Caro padre Borrmans, un ampio dibattito comunitario doveva esaminare la mia richiesta di promessa definitiva : la domanda, molto circostanziata, poneva nettamente la questione di una vocazione monastica che passava attraverso il canale della preghiera musulmana e della ricerca di una fedeltà a Dio, nell’accoglienza di questo mondo, in cui  il nostro monastero è inserito.

Avendo convenuto all’unanimità che tale vocazione non era incompatibile con la  “specificità cistercense”, definirono (per la prima volta) la missione propria della nostra comunità, che ormai è accettata come “presenza di Chiesa orante in un contesto di preghiera dell’ islam e di presenza monastica in seno alla  Chiesa d’Algeria” : una formula così mirabilmente sintonizzata su  ciò che “sento” e che sono dispiaciuto di vivere così male.

● ● ● ● ● ● ●

◆ **ESERCIZI**
A) Trascrivi dal brano la parte che si apre con le parole "Avendo convenuto all’unanimità" e si chiude con "vivere così male.".
B) Rispondi in breve a queste domande sul brano:
(i) A chi si rivolge il brano?
(ii) Con che cosa la vocazione è stata giudicata non incompatibile?
(iii) In seno a quale Chiesa si colloca la presenza monastica?

● ● ● ● ● ● ●

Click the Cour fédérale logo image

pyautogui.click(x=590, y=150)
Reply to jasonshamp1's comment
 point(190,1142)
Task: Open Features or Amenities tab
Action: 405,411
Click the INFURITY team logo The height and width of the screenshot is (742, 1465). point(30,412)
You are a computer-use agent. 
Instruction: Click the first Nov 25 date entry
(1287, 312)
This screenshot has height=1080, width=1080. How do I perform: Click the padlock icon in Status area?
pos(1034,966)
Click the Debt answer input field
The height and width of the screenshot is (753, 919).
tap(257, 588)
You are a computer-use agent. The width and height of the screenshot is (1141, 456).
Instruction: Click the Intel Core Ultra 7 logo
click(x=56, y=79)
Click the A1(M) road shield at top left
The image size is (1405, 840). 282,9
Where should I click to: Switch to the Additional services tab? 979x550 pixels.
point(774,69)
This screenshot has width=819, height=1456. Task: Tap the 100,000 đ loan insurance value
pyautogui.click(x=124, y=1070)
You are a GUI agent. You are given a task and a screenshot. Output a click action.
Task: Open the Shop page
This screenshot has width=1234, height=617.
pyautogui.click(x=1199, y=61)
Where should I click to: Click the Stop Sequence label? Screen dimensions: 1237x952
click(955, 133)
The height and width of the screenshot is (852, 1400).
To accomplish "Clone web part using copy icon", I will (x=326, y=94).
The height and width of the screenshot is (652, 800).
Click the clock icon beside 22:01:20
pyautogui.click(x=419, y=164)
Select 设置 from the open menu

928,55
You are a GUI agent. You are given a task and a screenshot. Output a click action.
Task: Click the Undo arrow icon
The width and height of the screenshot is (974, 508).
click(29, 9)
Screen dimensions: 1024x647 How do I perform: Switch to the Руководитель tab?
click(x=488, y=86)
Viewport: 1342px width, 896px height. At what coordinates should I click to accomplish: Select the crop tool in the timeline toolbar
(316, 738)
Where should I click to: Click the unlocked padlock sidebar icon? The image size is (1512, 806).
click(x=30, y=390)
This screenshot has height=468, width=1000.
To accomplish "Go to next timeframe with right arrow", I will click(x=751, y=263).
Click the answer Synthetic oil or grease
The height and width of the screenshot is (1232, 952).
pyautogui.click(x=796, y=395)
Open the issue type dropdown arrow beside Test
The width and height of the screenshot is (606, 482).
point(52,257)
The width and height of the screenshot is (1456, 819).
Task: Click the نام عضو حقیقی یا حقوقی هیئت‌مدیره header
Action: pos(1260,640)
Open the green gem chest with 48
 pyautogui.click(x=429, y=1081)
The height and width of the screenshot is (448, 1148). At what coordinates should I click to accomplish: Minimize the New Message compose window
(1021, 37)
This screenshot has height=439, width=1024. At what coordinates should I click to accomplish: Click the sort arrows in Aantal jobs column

● ● ● ● ● ● ●

◆ **RISPOSTE**
A)
Avendo convenuto all’unanimità che tale vocazione non era incompatibile con la  “specificità cistercense”, definirono (per la prima volta) la missione propria della nostra comunità, che ormai è accettata come “presenza di Chiesa orante in un contesto di preghiera dell’ islam e di presenza monastica in seno alla  Chiesa d’Algeria” : una formula così mirabilmente sintonizzata su  ciò che “sento” e che sono dispiaciuto di vivere così male.

B)
(i) A padre Borrmans.
(ii) Con la "specificità cistercense".
(iii) La Chiesa d'Algeria.